## APPLY WHAT YOU READ
• A. For each statement about the letter, answer yes or no and quote the words of the letter that settle it: (i) The writer's younger brother suffered from asthma. (ii) Charity hospitals before the NHS were funded by the government. (iii) The writer's younger brother later became a doctor.
• B. Rewrite the letter from "Prior to the" up to and including "made outlandish claims.", swapping "patent medicines" for "tonics".

*** Opening of EXERCISE TEXT ***

Bristol Post

Ethical beliefs attacked

-

✒ BECAUSE I was an adult before the NHS was establishe­d against huge opposition from newspaper owners and Tory MPs, I could offer a personal view of medical practice during the Depression. My younger brother suffered badly from asthma, but my frantic mother could not afford to pay a doctor, so frequently, as an ignorant child, I guessed that he would be dead by the morning, gasping for the breath of life. He did breathe vapour with Friars Balsam, which may have been effective, before he was 16 when the NHS arrived, and his life was changed, one day to become a doctor.

Most poor people could not afford a visit to an optician to get prescribed spectacles, so some elderly people would use a magnifying glass to read, or live for decades without that luxury. Presumably many workers were rather inefficien­t at their work from poor eyesight, but economists were too stupid to think of productivi­ty.

Prior to the NHS, there had been area charity hospitals, dependent upon donations, but one imagines from arithmetic, that poorer areas had more patients and fewer donations.

There was little money to pay for the doctor’s knowledge, but plenty money was spent on advertisin­g patent medicines which promised marvellous cures. Civilisati­on had discovered medical knowledge, which was denied you if you did not pay for it. But the economic system, exactly as today, favoured liars who advertised, benefittin­g from your ignorance, taking your money for dodgy products. Quite possibly, some patent medicines were helpful, but you could never know which, so depended on ‘old wives’ tales’. Ignorance favoured profits for the biggest liars, provided the advert made outlandish claims.

The biggest objection to the NHS was a famous argument, used over hundreds of years. ‘the Bottomless Pit’. If you began to care for the poor, there was no end to it.

While the NHS is admired, the ethical beliefs upon which it depends, are still attacked.

*** Close of EXERCISE TEXT ***
*** Opening of LISTED RECORDS ***

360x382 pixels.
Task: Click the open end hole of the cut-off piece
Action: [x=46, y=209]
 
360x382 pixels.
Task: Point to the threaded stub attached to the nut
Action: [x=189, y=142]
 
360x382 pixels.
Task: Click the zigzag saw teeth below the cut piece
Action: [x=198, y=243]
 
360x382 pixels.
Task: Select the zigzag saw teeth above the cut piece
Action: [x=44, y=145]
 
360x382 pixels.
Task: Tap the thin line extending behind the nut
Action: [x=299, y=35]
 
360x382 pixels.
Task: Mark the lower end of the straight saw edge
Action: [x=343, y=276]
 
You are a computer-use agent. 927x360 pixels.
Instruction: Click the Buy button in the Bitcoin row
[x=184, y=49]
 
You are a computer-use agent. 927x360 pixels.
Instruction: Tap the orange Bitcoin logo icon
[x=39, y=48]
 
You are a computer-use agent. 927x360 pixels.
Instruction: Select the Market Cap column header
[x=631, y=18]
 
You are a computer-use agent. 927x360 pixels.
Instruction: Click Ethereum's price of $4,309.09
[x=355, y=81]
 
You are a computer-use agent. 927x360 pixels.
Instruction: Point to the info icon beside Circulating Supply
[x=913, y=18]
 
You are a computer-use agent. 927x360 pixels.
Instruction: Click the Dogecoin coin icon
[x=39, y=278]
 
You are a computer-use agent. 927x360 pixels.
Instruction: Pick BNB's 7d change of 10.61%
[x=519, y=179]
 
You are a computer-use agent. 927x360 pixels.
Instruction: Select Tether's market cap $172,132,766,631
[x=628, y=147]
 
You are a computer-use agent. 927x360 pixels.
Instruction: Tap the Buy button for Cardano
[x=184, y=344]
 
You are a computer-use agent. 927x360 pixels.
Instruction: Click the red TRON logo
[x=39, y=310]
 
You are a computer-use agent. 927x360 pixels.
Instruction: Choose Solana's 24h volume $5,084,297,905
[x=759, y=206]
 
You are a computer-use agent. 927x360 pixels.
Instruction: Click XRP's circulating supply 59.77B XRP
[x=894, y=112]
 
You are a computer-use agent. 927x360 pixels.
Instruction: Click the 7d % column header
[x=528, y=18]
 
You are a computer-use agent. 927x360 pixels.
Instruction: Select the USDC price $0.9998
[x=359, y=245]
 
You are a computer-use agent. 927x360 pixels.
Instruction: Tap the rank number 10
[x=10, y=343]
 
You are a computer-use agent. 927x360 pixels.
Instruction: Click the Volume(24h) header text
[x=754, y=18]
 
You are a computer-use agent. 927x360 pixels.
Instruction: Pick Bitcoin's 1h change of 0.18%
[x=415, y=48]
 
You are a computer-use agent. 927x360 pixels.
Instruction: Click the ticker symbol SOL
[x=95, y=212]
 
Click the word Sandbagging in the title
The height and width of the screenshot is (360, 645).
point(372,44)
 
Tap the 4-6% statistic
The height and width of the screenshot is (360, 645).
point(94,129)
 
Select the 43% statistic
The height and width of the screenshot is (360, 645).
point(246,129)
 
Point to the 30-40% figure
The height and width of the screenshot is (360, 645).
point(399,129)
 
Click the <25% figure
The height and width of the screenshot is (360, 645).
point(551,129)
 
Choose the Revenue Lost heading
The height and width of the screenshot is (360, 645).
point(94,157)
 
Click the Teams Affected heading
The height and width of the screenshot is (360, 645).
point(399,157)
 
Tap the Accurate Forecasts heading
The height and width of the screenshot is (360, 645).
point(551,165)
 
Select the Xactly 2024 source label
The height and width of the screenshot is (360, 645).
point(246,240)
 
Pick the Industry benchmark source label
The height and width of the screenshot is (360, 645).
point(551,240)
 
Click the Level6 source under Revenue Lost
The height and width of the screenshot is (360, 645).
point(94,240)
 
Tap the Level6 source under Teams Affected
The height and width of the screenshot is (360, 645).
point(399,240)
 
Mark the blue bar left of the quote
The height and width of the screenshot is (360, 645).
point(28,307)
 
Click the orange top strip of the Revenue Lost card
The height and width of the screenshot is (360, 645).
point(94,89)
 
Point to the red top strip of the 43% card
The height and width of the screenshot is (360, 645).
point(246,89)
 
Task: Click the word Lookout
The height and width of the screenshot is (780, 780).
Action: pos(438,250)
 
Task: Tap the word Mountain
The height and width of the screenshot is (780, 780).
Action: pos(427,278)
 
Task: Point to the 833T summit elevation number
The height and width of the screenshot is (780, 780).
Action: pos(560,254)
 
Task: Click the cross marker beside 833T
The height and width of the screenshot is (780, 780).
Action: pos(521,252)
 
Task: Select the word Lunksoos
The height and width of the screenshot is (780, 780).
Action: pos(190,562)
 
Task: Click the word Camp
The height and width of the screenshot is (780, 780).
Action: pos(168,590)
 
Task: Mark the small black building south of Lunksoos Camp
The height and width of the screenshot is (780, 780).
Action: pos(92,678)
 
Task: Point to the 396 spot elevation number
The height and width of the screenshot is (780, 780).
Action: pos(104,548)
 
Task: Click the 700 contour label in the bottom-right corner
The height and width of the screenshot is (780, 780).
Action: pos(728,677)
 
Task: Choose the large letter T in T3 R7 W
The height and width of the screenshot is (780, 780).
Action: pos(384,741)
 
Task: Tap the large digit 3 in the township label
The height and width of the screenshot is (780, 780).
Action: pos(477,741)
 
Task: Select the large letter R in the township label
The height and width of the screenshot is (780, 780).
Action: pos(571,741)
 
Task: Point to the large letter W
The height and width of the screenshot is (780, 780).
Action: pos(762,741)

*** Close of LISTED RECORDS ***

## PROBLEM SOLUTIONS
• A.
(i) Yes: "My younger brother suffered badly from asthma"
(ii) No: "there had been area charity hospitals, dependent upon donations"
(iii) Yes: "one day to become a doctor"

• B.
Prior to the NHS, there had been area charity hospitals, dependent upon donations, but one imagines from arithmetic, that poorer areas had more patients and fewer donations.

There was little money to pay for the doctor’s knowledge, but plenty money was spent on advertisin­g tonics which promised marvellous cures. Civilisati­on had discovered medical knowledge, which was denied you if you did not pay for it. But the economic system, exactly as today, favoured liars who advertised, benefittin­g from your ignorance, taking your money for dodgy products. Quite possibly, some tonics were helpful, but you could never know which, so depended on ‘old wives’ tales’. Ignorance favoured profits for the biggest liars, provided the advert made outlandish claims.